The events of your novel usually serve to do one of two things: to make things meaningful or to make things interesting. Some events will even do both. Meaning often comes from events that build or display character, and the “interesting” bit often comes from events that move the plot forward. So, figuring out what happens next in your story is a matter of exploring your characters and plot, and determining how to balance them. You need to give enough character context so that we know why the events are meaningful—and enough plot to push the characters into being interesting. Of course, your choices in both plot and character should also work to display the heart of your story: what you're trying to say.

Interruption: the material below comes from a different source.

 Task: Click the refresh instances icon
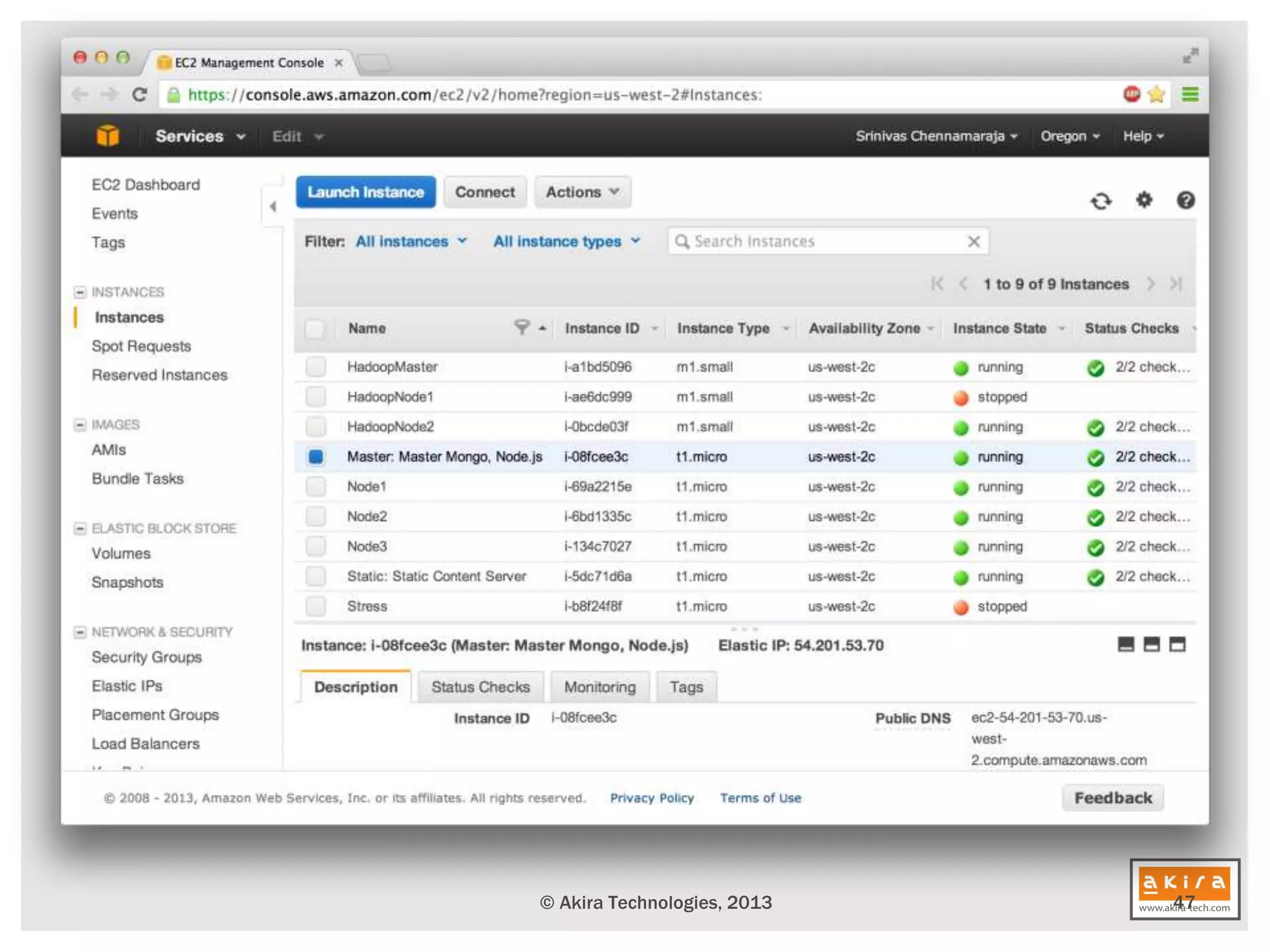point(1101,201)
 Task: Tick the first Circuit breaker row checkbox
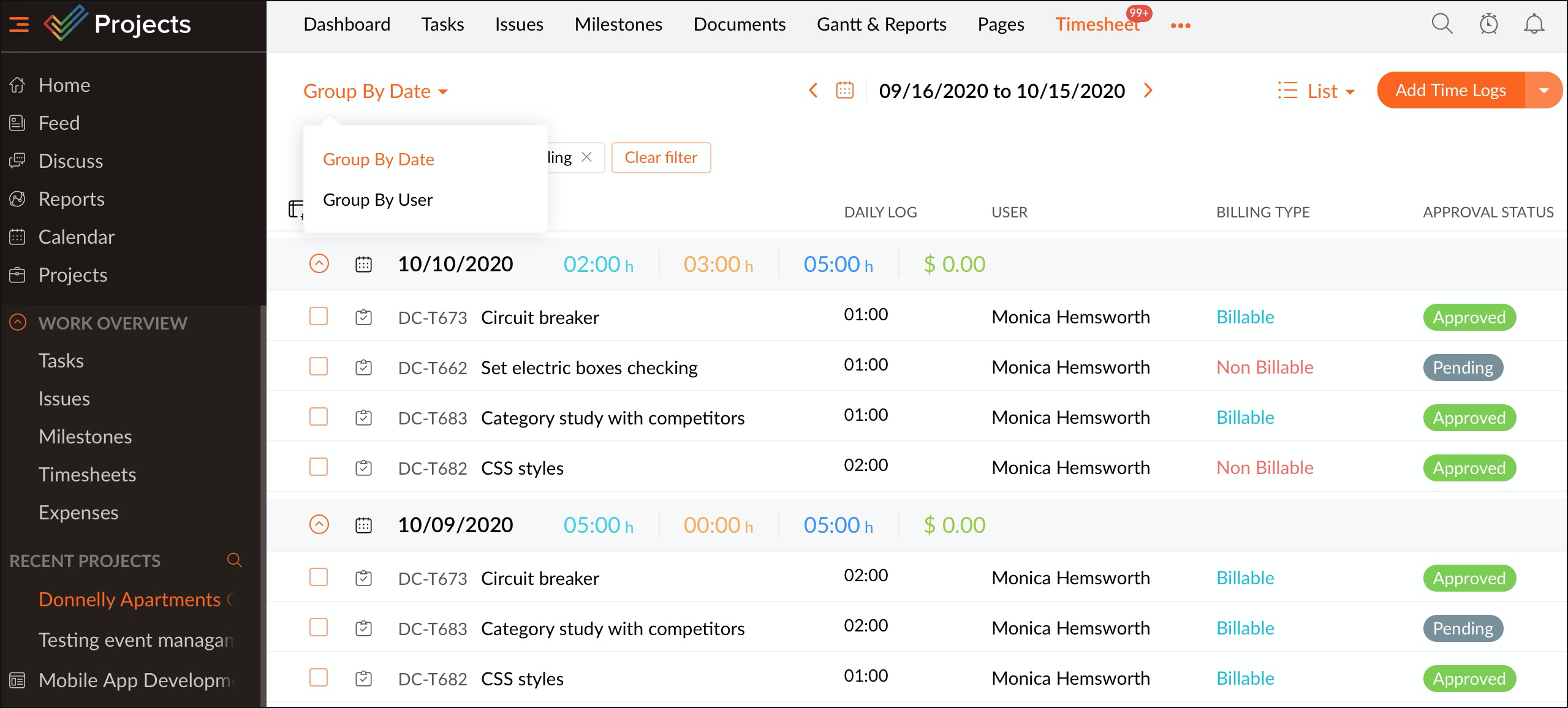coord(319,317)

In order to make the events of your story meaningful, you want to explore every aspect of your characters, as they relate to the plot. What they are like, what made them that way, and how they will change (or resist change) over the course of the story. If the action depends on them being anxious and having a hard time trusting others, then you need to show how and why that anxiety and those trust-issues developed. If the action depends on them being a consummate manipulator, then you need to show how they got there, what their trade is, and what background made them so good at it. If they are to learn to trust others over the course of the story, then you need to show what happens that drives that character to change.

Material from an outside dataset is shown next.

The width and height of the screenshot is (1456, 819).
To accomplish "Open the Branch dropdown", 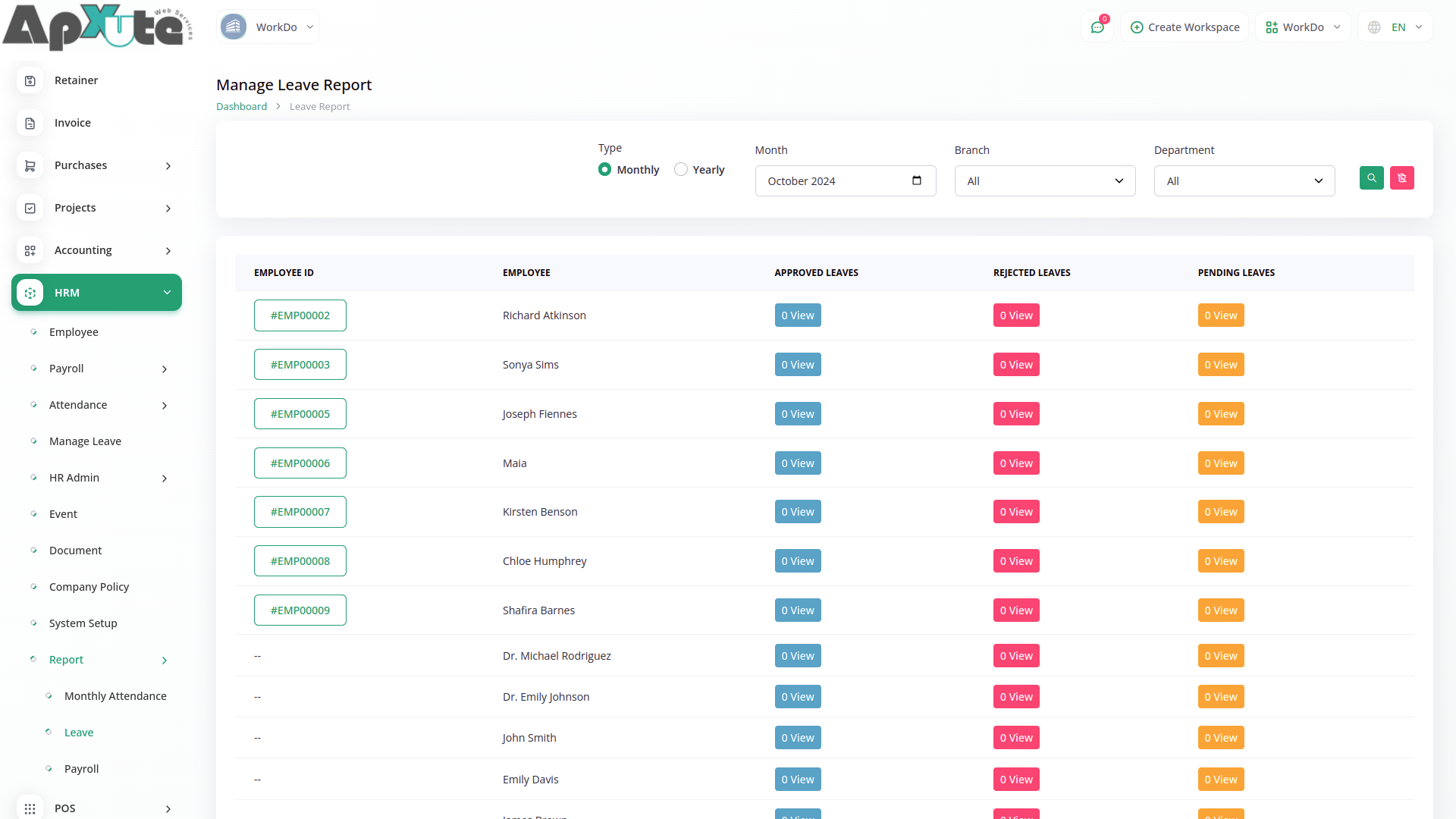I will click(1044, 181).
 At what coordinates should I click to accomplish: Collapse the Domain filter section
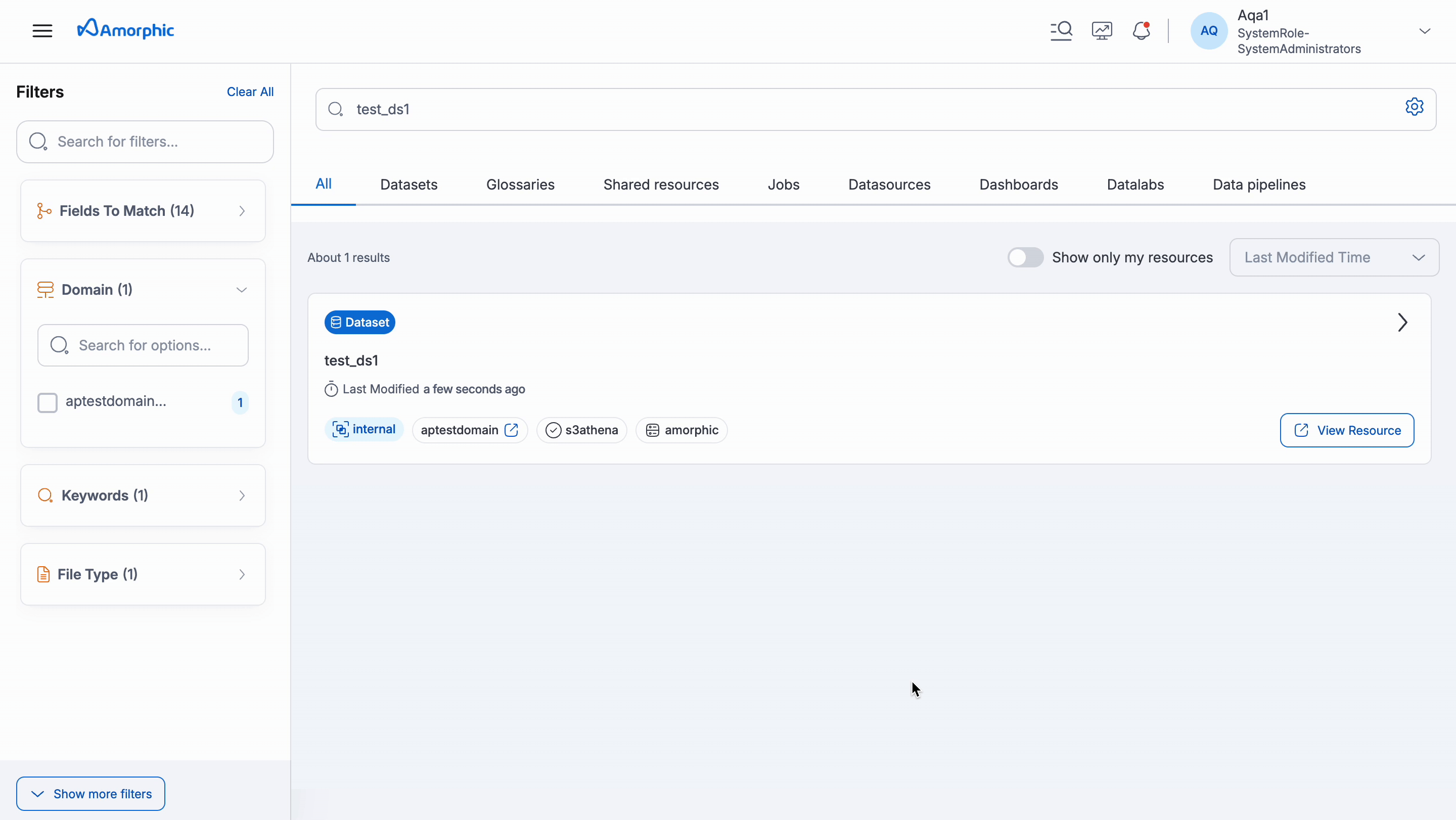coord(242,289)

In order to make the events of your story interesting, you’ll want to keep in mind that the shortest route is rarely the most exciting. This means that if your planned resolution to a conflict shuts down the plot, then it’s the wrong answer. You need for your character to choose to do something that does not win the situation for them—or for their opposition—but that opens up the plot and displays their character. But you also can’t just have a character choose not to do something logical and obvious because it’s inconvenient for you. You need to come up with the reason as to why. And that’s where the real story—and the fun—begins.
Choose the Right Moments
So, that “what happens next” title was sort of misleading, wasn’t it? Plotting in this fashion is hardly linear. It’s a big bushy process, creating a world and characters and context and story whose size far outstrips what you’ll be able to (or want to!) show in your story. I mean, really, what reader wants to read through a hundred pages of exposition before they get to the damned plot?
But that’s not wasted effort; that’s good. The author is, in some ways, like a photographer. You have the lens through which the audience will see the story. So, as such, it is your job to see the whole picture and to select exactly which frames you are going to capture to best tell the story you want to tell. And every choice you make here makes a difference: the order you show the pictures in, whether a given picture is tightly focused or panoramic, what the focus of each picture is, and what you choose to include in each picture.
That’s why your story will be different than someone else’s, even if they’re writing about the same events. Because you’re telling it—so you will choose different moments, different focuses, and a different order, thus telling a different story. Your story.